If you can remain calm in any negotiation then this can yield dividends. It is possible that your opponent is aggressive or arrogant and enters the negotiation thinking that the loudest voice will win the negotiation. If you are able to show that you are not intimidated by your opponent’s robust technique then this can often work in your favour. Remaining calm when your opponent is aggressive can be disarming. 

Shouting contests often lead nowhere and create bad feeling. The negotiator who remains calm and focused is more likely to win the argument. 

Gummo Marx Style – Keeping away 

Not many people know that there was a fifth Marx Brother. Gummo was never in any of the Marx Brothers movies. 

Some negotiators state at the outset that it’s a take it or leave it deal.

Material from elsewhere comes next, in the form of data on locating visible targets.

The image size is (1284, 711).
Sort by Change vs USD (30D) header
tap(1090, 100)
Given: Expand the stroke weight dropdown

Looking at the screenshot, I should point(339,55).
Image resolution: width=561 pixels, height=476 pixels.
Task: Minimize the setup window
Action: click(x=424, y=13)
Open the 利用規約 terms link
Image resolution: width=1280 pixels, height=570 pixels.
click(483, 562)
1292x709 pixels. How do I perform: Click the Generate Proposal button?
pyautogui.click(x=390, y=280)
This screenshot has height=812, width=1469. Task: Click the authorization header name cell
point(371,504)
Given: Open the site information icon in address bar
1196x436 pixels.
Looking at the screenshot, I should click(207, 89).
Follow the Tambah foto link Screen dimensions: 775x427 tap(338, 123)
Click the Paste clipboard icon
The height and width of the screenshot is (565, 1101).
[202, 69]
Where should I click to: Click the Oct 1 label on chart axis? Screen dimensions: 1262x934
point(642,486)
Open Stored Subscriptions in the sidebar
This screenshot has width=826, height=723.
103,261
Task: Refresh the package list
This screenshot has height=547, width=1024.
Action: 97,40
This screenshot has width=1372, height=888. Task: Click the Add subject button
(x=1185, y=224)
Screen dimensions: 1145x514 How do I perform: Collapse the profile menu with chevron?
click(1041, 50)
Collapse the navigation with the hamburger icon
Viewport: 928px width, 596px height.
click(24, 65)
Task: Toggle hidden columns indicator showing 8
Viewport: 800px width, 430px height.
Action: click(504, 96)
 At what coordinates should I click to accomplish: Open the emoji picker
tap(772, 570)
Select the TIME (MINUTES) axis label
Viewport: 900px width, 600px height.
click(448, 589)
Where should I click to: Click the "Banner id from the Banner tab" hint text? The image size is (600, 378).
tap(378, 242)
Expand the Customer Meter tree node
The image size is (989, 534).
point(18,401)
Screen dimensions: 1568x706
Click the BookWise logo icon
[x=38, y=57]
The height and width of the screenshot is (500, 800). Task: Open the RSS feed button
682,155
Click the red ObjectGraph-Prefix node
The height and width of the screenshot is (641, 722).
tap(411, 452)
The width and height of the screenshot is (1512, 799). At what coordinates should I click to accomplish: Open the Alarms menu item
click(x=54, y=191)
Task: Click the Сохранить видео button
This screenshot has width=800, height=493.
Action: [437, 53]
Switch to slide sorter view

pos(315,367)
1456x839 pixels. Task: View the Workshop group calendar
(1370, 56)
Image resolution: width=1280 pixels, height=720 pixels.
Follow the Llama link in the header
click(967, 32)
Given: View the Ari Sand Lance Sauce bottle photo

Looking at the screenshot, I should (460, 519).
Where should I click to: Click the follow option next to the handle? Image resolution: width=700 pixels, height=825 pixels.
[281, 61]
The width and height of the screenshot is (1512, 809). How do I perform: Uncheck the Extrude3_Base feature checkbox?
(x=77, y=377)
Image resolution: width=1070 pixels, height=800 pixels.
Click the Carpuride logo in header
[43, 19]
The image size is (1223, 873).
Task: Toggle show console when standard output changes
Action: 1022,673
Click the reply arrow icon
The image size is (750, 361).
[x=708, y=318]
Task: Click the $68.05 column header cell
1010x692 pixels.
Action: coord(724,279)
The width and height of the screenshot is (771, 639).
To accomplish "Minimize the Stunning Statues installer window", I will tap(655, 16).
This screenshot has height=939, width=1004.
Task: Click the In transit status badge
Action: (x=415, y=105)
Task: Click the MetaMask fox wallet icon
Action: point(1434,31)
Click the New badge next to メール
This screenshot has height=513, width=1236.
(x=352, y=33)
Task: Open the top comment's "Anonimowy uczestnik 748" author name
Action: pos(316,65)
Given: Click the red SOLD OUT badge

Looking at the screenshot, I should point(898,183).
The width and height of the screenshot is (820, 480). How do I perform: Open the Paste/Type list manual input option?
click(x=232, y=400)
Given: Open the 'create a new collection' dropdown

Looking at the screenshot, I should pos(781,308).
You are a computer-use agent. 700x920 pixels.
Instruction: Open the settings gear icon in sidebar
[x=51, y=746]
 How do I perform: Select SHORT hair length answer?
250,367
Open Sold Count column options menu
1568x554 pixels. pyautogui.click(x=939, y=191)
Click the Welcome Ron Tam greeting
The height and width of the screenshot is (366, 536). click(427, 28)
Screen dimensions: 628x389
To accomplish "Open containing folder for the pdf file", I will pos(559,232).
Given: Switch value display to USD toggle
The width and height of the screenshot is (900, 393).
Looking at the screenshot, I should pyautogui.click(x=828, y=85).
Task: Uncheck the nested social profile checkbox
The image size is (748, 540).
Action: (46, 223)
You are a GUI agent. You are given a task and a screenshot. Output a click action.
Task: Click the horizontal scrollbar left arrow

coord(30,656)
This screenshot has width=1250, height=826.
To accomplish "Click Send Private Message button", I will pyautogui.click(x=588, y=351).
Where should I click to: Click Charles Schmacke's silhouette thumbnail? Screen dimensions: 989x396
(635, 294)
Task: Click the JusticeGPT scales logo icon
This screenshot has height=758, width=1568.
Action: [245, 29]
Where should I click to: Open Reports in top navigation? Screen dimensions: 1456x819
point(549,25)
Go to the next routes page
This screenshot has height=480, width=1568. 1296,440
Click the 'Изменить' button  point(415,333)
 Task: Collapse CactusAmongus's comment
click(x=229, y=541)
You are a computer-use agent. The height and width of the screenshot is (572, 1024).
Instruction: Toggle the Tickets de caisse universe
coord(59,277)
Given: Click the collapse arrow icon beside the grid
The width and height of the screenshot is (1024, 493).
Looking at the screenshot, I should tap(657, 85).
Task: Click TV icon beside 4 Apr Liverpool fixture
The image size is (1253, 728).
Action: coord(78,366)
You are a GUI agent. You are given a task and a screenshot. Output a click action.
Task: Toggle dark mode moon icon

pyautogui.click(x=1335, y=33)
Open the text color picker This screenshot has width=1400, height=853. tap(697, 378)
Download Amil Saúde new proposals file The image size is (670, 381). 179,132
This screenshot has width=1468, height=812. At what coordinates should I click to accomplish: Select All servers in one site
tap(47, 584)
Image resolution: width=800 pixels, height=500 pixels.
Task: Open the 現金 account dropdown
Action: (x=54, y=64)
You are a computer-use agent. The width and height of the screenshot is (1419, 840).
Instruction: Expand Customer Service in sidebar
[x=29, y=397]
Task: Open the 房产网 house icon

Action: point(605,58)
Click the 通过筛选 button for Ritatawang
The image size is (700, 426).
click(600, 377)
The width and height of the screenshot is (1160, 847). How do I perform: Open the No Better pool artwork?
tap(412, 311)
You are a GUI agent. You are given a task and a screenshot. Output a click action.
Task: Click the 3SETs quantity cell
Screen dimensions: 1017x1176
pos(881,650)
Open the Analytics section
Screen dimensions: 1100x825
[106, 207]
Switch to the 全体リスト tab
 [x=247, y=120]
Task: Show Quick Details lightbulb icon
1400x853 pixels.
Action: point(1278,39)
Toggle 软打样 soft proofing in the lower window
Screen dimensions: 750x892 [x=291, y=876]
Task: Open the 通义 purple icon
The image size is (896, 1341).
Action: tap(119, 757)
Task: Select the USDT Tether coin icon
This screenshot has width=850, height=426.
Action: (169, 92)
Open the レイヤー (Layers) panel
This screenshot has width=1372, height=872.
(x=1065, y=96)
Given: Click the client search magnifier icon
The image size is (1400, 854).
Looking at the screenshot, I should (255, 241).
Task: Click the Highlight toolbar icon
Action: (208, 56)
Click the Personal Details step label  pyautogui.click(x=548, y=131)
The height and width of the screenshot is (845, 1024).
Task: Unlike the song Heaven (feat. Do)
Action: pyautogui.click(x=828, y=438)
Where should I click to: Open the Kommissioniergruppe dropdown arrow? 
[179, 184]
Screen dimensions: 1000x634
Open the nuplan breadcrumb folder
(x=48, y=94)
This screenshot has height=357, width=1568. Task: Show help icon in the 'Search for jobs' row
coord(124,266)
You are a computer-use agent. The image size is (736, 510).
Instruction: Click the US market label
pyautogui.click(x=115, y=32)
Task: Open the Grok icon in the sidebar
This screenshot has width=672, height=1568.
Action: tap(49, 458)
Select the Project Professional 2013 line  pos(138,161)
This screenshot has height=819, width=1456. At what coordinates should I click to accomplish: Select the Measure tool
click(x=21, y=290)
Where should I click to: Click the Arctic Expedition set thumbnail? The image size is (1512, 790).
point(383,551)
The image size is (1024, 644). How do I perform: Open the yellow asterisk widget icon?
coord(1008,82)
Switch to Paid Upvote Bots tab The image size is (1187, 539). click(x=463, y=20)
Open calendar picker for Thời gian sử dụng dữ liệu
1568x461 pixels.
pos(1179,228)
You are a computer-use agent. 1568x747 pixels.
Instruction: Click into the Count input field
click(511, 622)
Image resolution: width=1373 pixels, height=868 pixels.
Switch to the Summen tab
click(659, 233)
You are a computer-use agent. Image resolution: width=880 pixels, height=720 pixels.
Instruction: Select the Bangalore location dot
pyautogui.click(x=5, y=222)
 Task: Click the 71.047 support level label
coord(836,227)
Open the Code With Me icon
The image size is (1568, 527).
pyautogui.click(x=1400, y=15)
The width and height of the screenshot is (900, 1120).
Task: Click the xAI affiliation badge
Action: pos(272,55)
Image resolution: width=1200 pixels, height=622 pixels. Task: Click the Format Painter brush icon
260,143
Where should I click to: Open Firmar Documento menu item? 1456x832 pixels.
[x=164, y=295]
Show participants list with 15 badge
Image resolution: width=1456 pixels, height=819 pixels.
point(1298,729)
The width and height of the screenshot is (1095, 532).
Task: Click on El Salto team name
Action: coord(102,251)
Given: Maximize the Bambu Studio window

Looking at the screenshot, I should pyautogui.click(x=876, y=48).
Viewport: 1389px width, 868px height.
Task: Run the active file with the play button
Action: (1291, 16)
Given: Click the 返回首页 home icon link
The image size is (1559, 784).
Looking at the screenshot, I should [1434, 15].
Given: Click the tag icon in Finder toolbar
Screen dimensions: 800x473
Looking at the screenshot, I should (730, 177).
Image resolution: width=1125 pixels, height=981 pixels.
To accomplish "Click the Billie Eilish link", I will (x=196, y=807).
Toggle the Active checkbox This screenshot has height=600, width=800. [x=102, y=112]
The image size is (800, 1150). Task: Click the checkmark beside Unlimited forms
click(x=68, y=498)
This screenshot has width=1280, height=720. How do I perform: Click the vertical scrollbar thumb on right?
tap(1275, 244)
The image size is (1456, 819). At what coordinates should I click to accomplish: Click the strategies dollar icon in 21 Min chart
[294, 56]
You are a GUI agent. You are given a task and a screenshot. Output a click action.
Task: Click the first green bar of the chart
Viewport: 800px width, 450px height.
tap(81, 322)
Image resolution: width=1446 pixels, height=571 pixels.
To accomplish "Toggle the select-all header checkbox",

Mostly that is untrue and there invariably there is some flexibility. To refuse to engage is an aggressive approach but can sometimes yield results. This approach should only be used if the negotiator is prepared to walk away from a deal. It sets out a clear position and emphasises that you mean business. However, if you use it against the wrong opponent then the transaction can end up in tatters. So this can be a risky approach.

These are just a handful of styles which I have experienced as a transactional lawyer. There is no correct style and what may work some of the time does not work all the time. Flexibility is required and the negotiator should be ready to move from one style to another as circumstances dictate. The most important message to take from this is to find your own style. Develop it over time and work out what is best to achieve your client’s goal. If both parties can achieve their desired outcomes then even better and that is the skill of a truly excellent negotiator. Just remember to do your research, work hard and stay sane!